От кофе во рту осталась горечь, есть не хотелось. Полина вспомнила, что у нее не осталось никакой одежды, что нужно купить новое белье. Она свернула на Восемьдесят Третью, зашла в «Конвей». Побродив вдоль бесконечных рядов разноцветных тряпок, она вышла на улицу так ничего и не купив. Вдобавок у нее разболелась голова.
До конца обеда оставалось двадцать минут. Она села на жесткую скамью на самом солнцепеке, достала телефон. Открыла книжку, стала перебирать номера, имена, дошла до конца. Ей хотелось просто поговорить с кем-то, сообщить, что она жива. Что с ней не происходит ничего интересного. Ровным счетом ничего. Что ей грустно, и она не знает, что делать дальше со своей жизнью. А главное, зачем.
4
Новый ангел появился на стене склада, он тоже был набрызган розовой аэрозольной краской по трафарету. Краска подтекла, тонкие розовые дорожки сбегали вниз до самого асфальта. Полина остановилась и зачем-то тронула краску пальцем. Вспомнила девчонку в шляпе с лентами и тут же увидела ее — девчонка стояла на солнечной стороне улицы, держа за руку толстую старуху. На старухе было черное, просторное платье, похожее на балахон, в одной руке раскрытый зонт, тоже черный, в другой телефон. Девчонка что-то сказала старухе и вприпрыжку подбежала к Полине.
— Так это ты рисуешь? — Полина пожала маленькую ладошку, еще горячую от бабкиной руки.
— Ты что! Я так не умею.
На загорелой коленке белел пластырь, немытые руки были в мелких кошачьих царапках. Котенок, подумала Полина, надо будет и мне завести, хоть кто-то рядом будет...
— Это ангел Хорхито, видишь? — девчонка ткнула в имя, выведенное рядом с ангелом. — Хо-рр-хи-то!
— Так ты читать умеешь? — Полина засмеялась, притворно удивляясь, она никак не могла вспомнить имя девчонки, голова болела с обеда. Больше всего ей хотелось доползти до комнаты и рухнуть в кровать. — Этот Хорхито твой друг? Ты играешь с ним?
Девчонка скривила рожицу, покачала головой и с сожалением взглянула из-под шляпы на Полину:
— Ты что, вообще того? Как же я могу играть с ним, если он ангел? — она развела руками и сказала в сторону — Не-е, ну вообще...
— Глория! — старуха закончила говорить по телефону и позвала девчонку.
«Точно, Глория!» — с облегчением подумала Полина.
— Ладно, пока! — девчонка протянула руку. — Бабуля будет ругаться.
Она вприпрыжку побежала к старухе, обернулась:
— А ты красивая! Я такая же буду красивая, когда вырасту!
Полина зашла в контору, Дорис оторвалась от толстой книги, кинула на стойку ключ. Чтобы жильцы не утаскивали ключи с собой, к ним были приделаны деревянные дули, размером со среднюю грушу дюшес. На боку каждой кто-то старательно, но неумело, выжег номера комнат.

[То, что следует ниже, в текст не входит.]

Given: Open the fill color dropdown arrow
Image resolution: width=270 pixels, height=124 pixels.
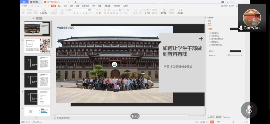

— Я тряпки твои отдала уборщице, как ты просила... Правильно? — Дорис сняла очки, положила на книгу. — Там Фрэнк седьмой заканчивает, жаль, краски нет, засохла, Джаг двери прошлым летом подкрашивал, крышку не закрыл. Вот засохла... Но ты, наверное, все равно в третьем останешься?
Полина кивнула, взяла ключ.
— Эй, слышь? — позвала Дорис.
Полина повернулась.
— Что?
— Ну, ты вообще как? — спросила Дорис.
— Нормально, — Полина хмуро пожала плечами, взялась за ручку. — Нормально.
— Да погоди ты...
Полина поняла, что Дорис просто хочется поболтать, но она явно не знает о чем. Полина, вздохнув, повторила:
— Нормально все у меня. Еще полтора месяца гарантированной зарплаты, — кивнула на книгу. — Читаешь?
— Слушай! — оживилась хозяйка. — Я исторические, да еще про иностранцев, не очень. Но эта... — она похлопала ладонью по раскрытому тому. — Это, я тебе скажу... Это...
Слов ей не хватало, Дорис от избытка чувств выпучила глаза и затрясла яичными кудрями.
— Там один, то ли поляк, то ли еврей, кавалерист, короче. Красавец! А у нее ребенок. Да и самой под сраку уже лет за тридцать, там не очень понятно про возраст. И муж у нее — тоже мужик в полном порядке, он в конгрессе или в сенате большая шишка.
Дорис частила, словно боялась не успеть. Передохнула и затараторила дальше:
— Но, судя по всему, у них секс не заладился. Хотя тот, муж ее, не пидор и не импотент. Видать, по работе у него много проблем. С мужиками так запросто бывает, это там очень точно все. Ну вот, она ему и говорит: Раз ты, любезный муженек, меня удовлетворить не можешь, пойду-ка я к кавалеристу...
Полина кусала губы, сдерживалась, но тут ее прорвало. Она захохотала.
Дорис растерянно замолчала. Потом сказала обиженно:
— Дура ты... Потому что молодая. Там все очень жизненно.
— Да, нет... — Полина выдавил сквозь смех, вытирая рукой слезы. — Нет... Читала я книжку эту, читала.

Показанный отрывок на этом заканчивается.